- Coordinates: 30°44′03″S 121°27′42″E﻿ / ﻿30.73409°S 121.46174°E
- Country: Australia
- State: Western Australia
- City: Kalgoorlie–Boulder
- LGA(s): City of Kalgoorlie–Boulder;

Government
- • State electorate(s): Kalgoorlie;
- • Federal division(s): O'Connor;

Area
- • Total: 1.2 km^{2} (0.46 sq mi)

Population
- • Total(s): 2,036 (SAL 2021)
- Postcode: 6430
Suburbs around Lamington
| Hannans | Hannans | Mullingar |
| Hannans / West Lamington | Lamington | Mullingar / Piccadilly |
| West Lamington | West Lamington / Piccadilly | Piccadilly |

= Lamington, Western Australia =

Lamington (historically known as Lamington Heights) is a residential suburb of Kalgoorlie–Boulder, a city in the Eastern Goldfields region of Western Australia. It had a population of 2,112 at the 2016 census, down from 2,278 in 2011.

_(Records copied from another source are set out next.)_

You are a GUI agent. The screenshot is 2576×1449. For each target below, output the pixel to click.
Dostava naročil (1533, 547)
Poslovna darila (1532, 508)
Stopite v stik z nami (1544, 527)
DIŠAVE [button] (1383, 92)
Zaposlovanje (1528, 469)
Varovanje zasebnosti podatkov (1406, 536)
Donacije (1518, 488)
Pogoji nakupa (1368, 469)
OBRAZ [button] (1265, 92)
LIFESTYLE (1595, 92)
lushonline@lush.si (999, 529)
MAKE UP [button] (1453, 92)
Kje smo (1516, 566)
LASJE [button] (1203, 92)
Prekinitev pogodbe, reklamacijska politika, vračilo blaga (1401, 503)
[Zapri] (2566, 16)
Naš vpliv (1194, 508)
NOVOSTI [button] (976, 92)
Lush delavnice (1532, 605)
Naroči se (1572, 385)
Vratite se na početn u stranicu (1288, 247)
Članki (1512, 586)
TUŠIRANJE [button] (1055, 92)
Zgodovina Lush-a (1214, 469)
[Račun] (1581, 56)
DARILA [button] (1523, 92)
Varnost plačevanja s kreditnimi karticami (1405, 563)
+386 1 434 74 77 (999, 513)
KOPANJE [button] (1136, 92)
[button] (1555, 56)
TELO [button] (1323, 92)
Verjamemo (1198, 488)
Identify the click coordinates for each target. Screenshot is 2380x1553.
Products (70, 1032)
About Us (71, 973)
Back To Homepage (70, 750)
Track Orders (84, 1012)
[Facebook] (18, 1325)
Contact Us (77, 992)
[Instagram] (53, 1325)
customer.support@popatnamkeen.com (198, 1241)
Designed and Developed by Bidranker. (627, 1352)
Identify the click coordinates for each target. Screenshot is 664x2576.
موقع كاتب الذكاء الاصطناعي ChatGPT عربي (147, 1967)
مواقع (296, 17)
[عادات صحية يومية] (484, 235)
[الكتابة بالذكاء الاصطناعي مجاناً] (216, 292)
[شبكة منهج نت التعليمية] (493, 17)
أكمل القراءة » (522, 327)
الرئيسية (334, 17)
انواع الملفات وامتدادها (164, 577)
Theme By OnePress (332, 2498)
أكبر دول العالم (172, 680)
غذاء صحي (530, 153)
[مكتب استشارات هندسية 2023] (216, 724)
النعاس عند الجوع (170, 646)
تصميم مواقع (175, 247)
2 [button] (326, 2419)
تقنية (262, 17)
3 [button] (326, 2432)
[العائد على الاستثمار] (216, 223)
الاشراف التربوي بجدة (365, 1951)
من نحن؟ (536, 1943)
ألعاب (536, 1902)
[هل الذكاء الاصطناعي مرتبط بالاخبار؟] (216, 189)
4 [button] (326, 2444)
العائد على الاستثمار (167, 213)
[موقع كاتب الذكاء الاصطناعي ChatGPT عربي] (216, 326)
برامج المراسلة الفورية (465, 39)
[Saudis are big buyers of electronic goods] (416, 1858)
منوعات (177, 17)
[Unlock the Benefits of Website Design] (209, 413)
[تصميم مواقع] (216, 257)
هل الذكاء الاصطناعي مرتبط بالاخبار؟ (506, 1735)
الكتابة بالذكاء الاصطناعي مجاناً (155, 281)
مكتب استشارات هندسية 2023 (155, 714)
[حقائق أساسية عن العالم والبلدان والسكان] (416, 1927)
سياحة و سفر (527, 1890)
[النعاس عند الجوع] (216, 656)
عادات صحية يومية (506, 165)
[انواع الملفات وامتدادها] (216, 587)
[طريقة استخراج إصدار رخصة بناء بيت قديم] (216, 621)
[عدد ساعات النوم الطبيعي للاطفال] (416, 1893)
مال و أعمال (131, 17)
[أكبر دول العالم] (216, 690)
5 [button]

Lamington was one of Kalgoorlie's first suburbs. It is bounded by Killarney Street to the northwest; Butterfly Street, Lyall Street, Memorial Drive, and Parsons Street to the southwest; Hare Street to the southeast; and the railway to the northeast. The streets are laid out in a grid pattern.